EXERCISE BRIEF:
Please put everything from the line containing "Focus the Name on card field" down to the end of the data into a numbered list, skipping any blank lines. Leave the pictures out.

Data from a pointing dataset:

start

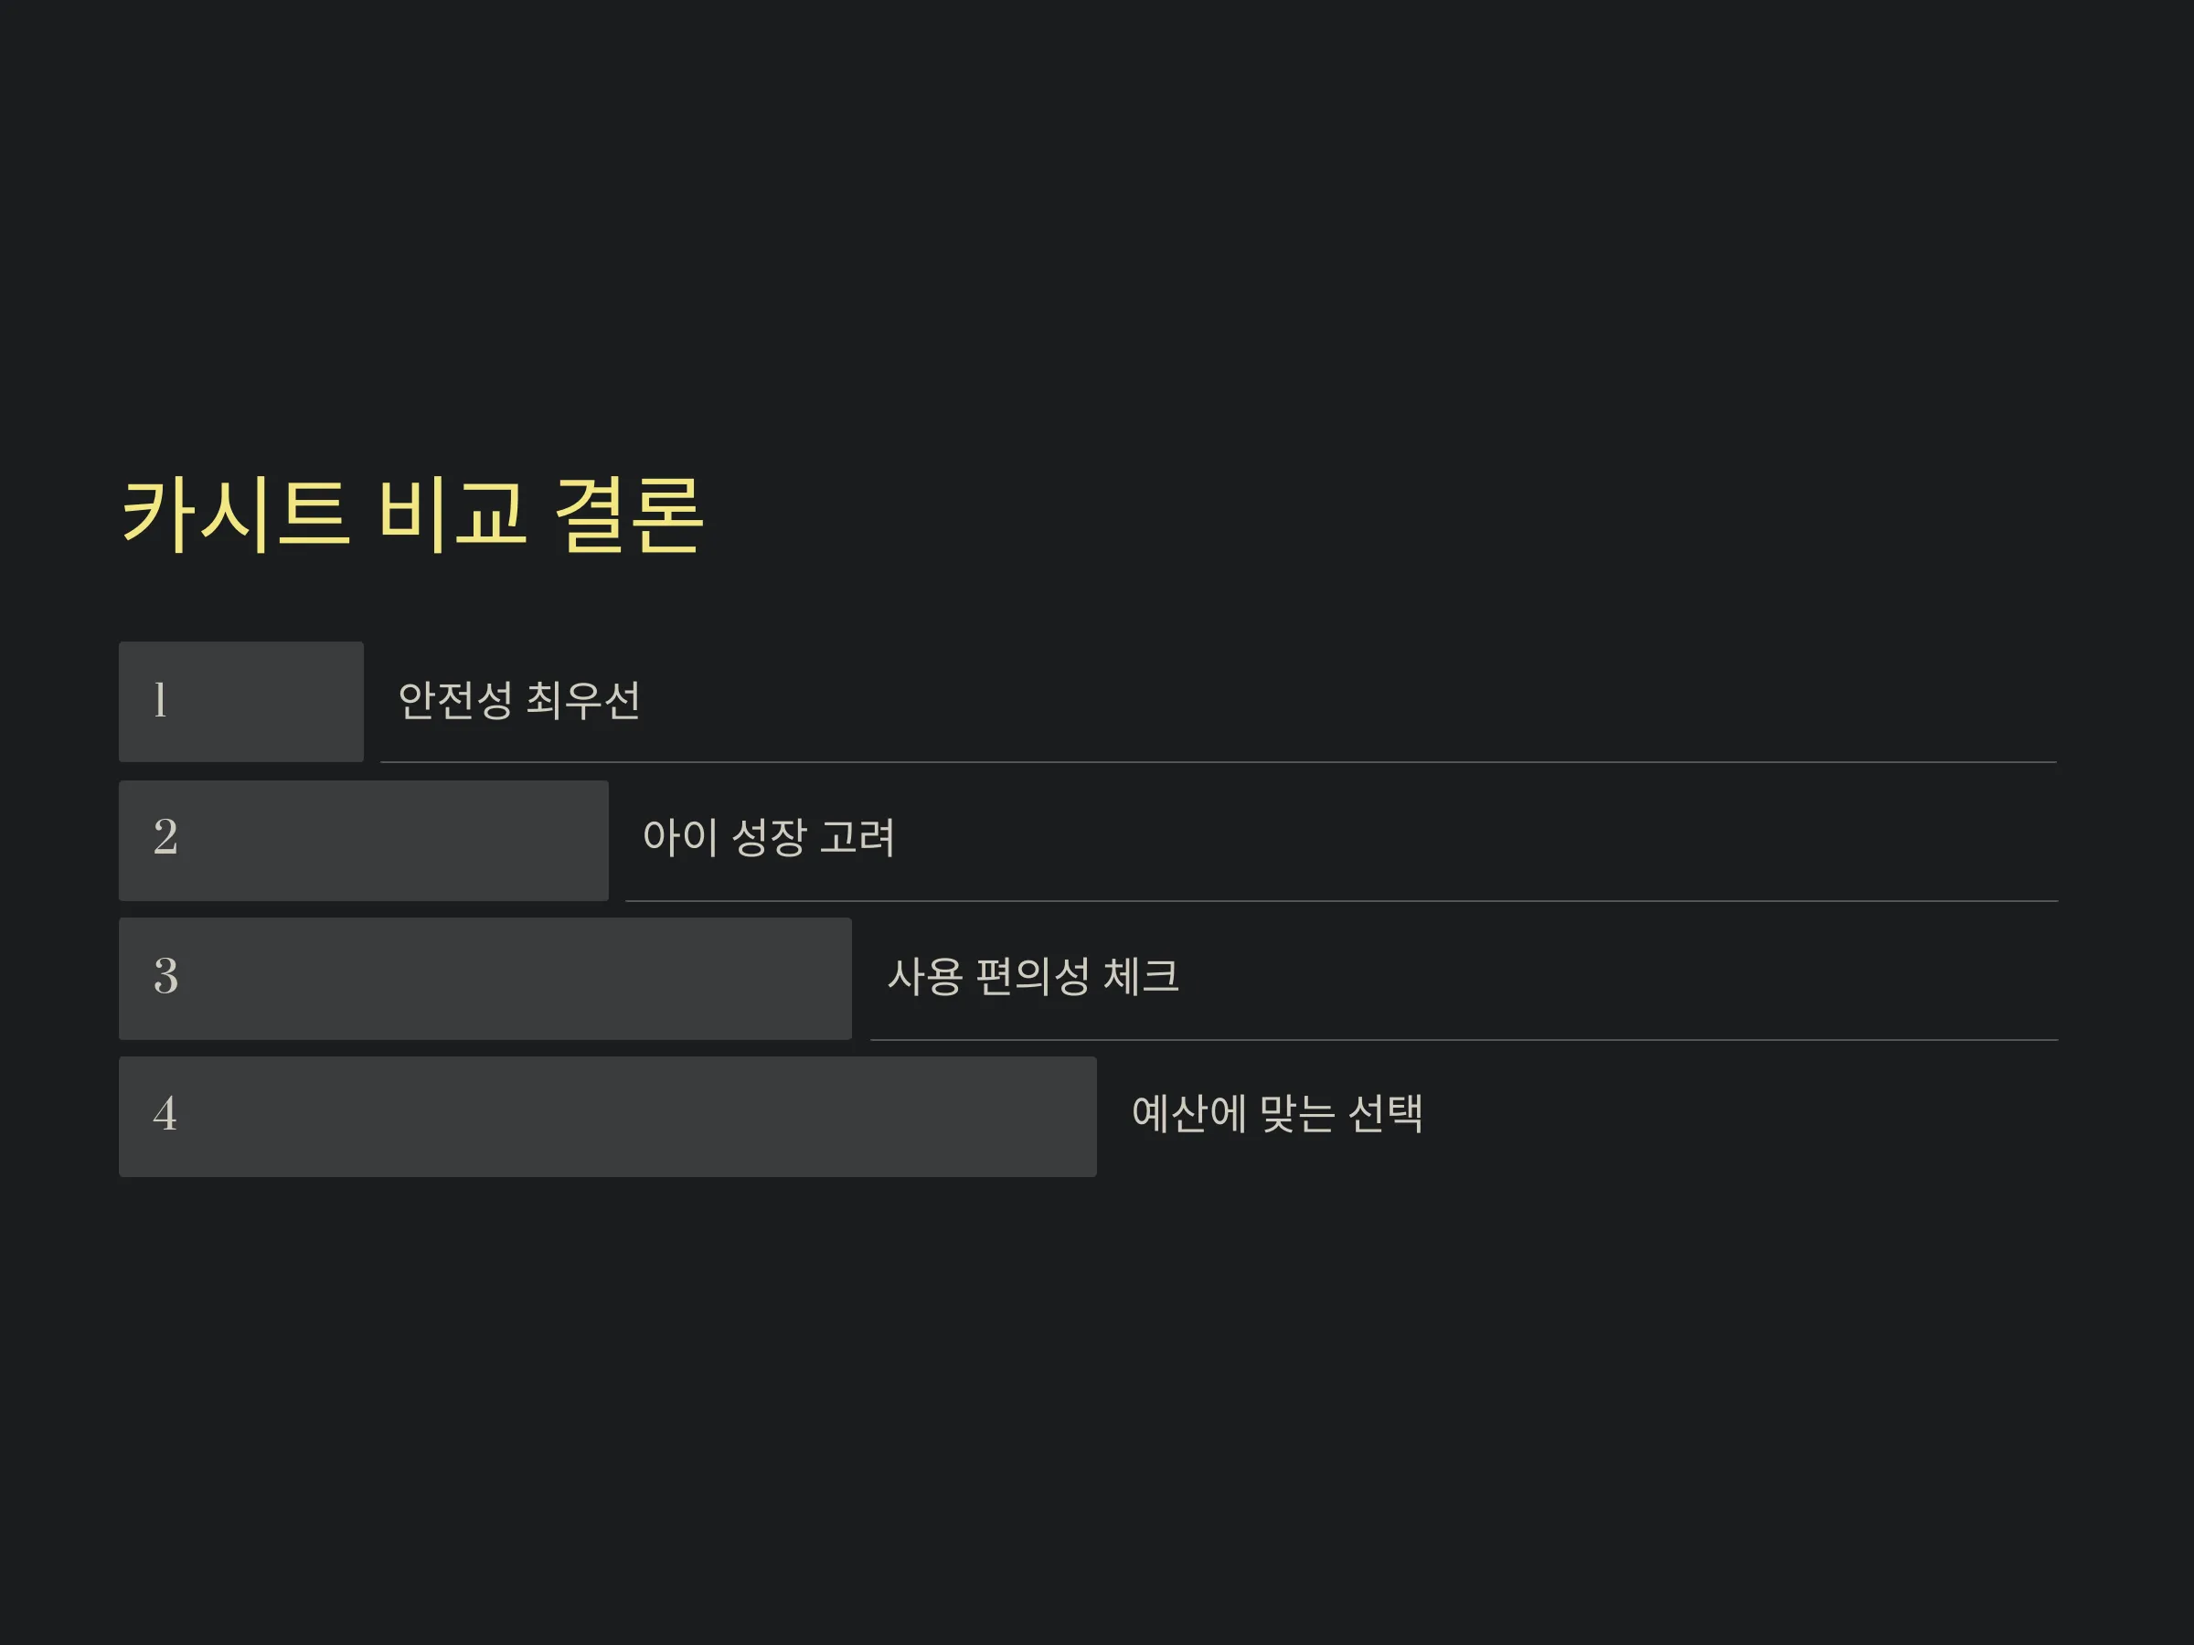Select the numeral 2 in the second bar
Screen dimensions: 2194x1645
[166, 837]

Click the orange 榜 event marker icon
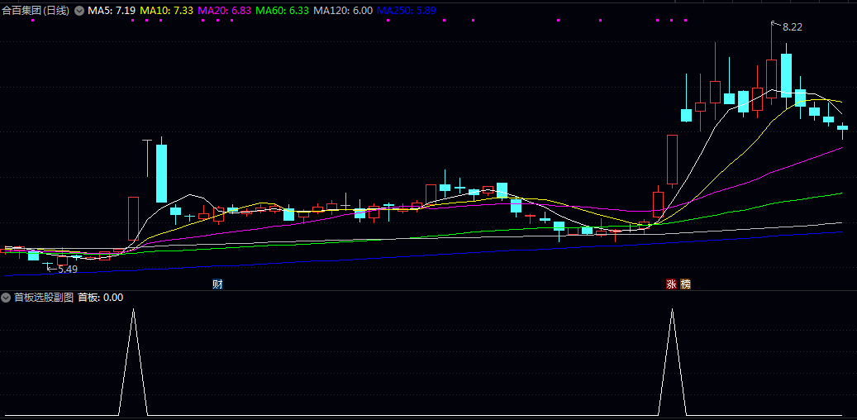pyautogui.click(x=686, y=284)
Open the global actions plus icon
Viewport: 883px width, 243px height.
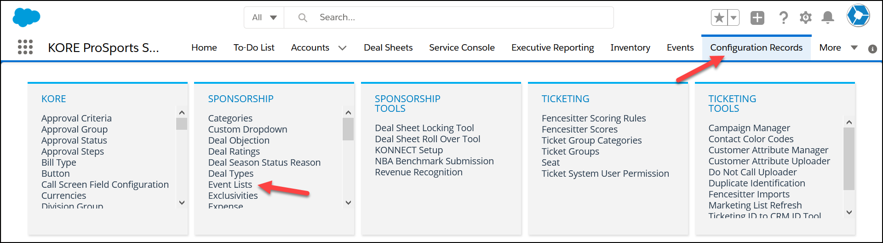pos(757,18)
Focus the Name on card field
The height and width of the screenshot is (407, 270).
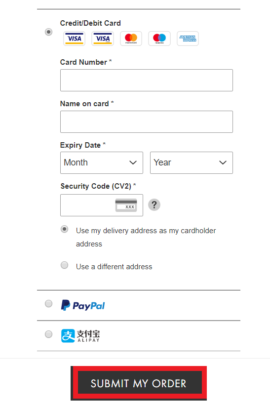click(147, 122)
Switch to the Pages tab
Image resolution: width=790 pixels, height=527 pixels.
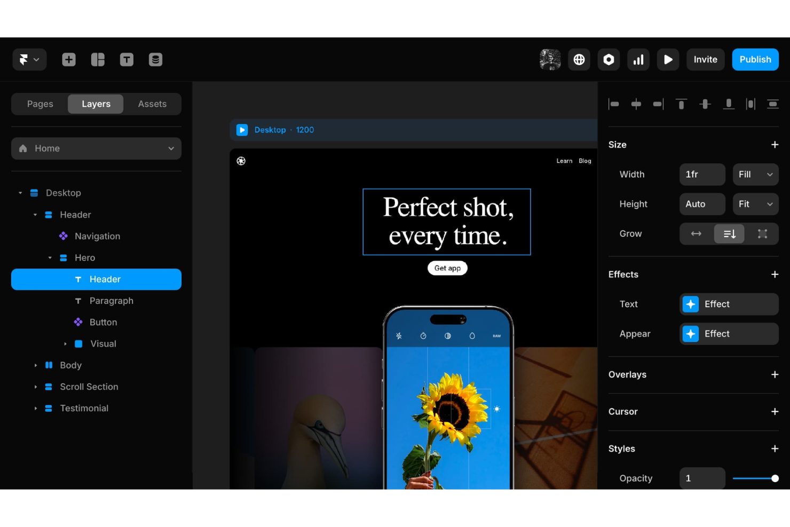40,104
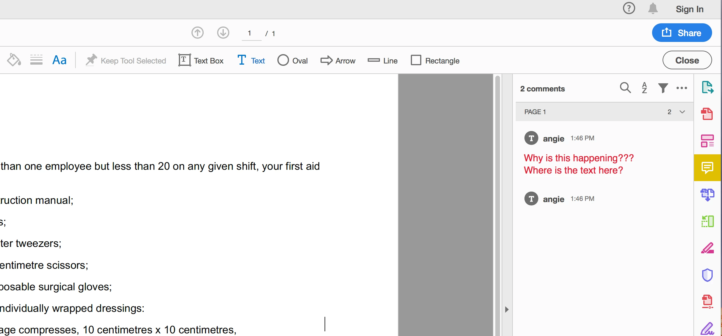Select the Line drawing tool
The image size is (722, 336).
(382, 61)
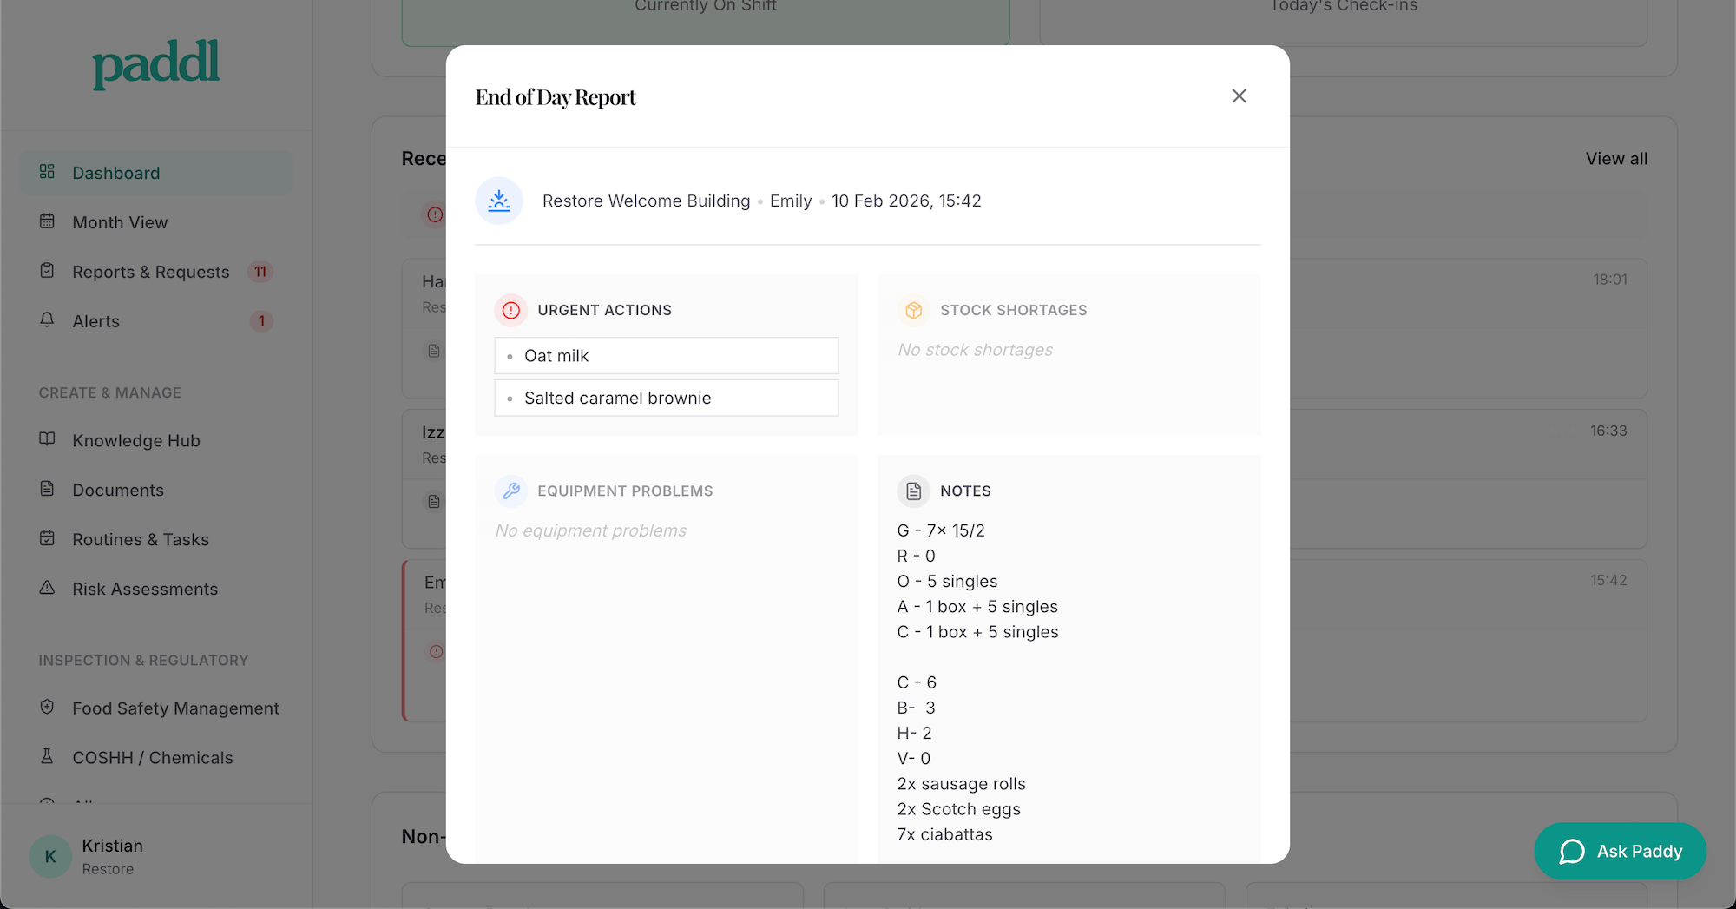Go to Month View
This screenshot has width=1736, height=909.
(120, 222)
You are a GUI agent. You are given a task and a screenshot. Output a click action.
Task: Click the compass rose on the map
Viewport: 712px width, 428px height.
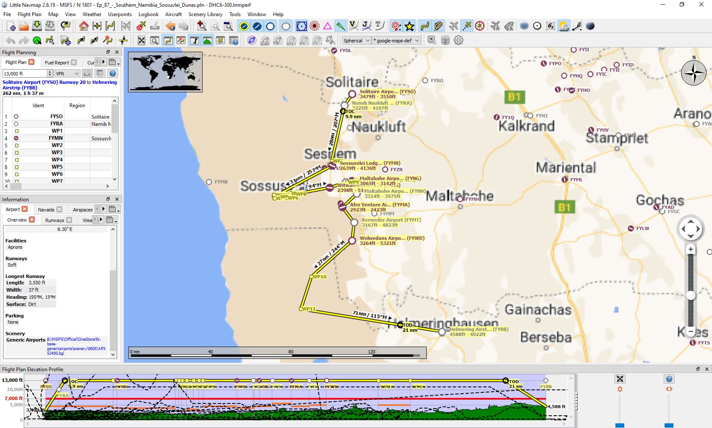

end

FINISHED TASK:
1. Focus the Name on card field
2. The height and width of the screenshot is (407, 270).
3. click(147, 122)
4. Switch to the Pages tab
5. Image resolution: width=790 pixels, height=527 pixels.
6. 40,104
7. Select the Line drawing tool
8. The image size is (722, 336).
9. (382, 61)
10. Go to Month View
11. This screenshot has width=1736, height=909.
12. (120, 222)
13. You are a GUI agent. You are given a task and a screenshot. Output a click action.
14. Task: Click the compass rose on the map
15. Viewport: 712px width, 428px height.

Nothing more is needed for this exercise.